── Data ──

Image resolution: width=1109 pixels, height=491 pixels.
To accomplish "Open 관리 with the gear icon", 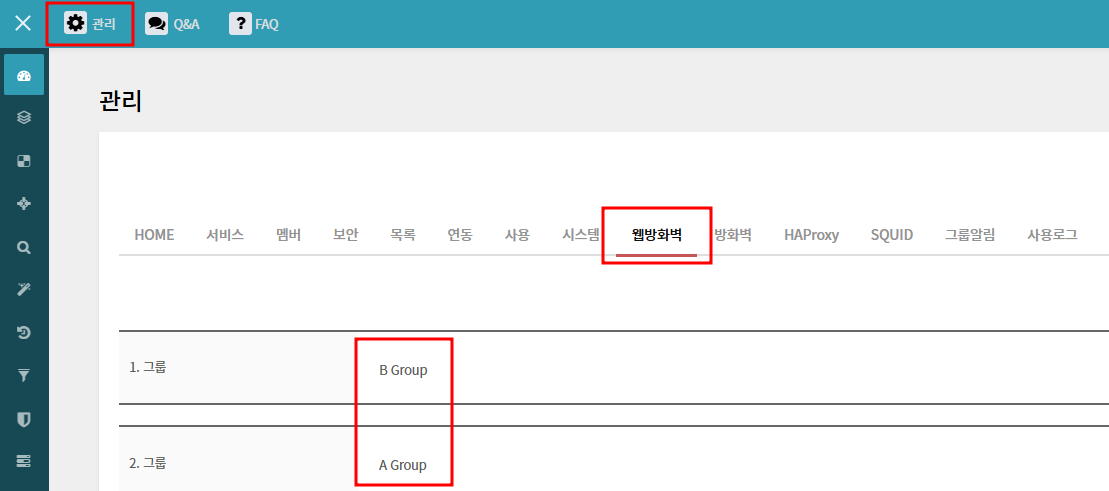I will pos(90,24).
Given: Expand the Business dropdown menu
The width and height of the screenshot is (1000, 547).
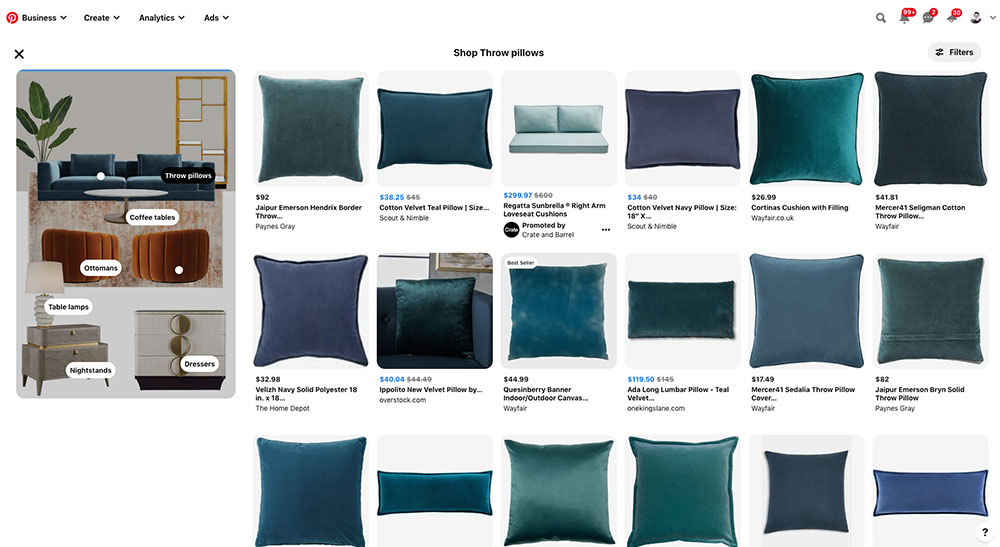Looking at the screenshot, I should 44,18.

───

From the line that contains "The width and" to the end of the material above, output every line exactly, both ends included, but leave out any pictures.

◆ **Output for this task**
The width and height of the screenshot is (1000, 547).
Looking at the screenshot, I should 44,18.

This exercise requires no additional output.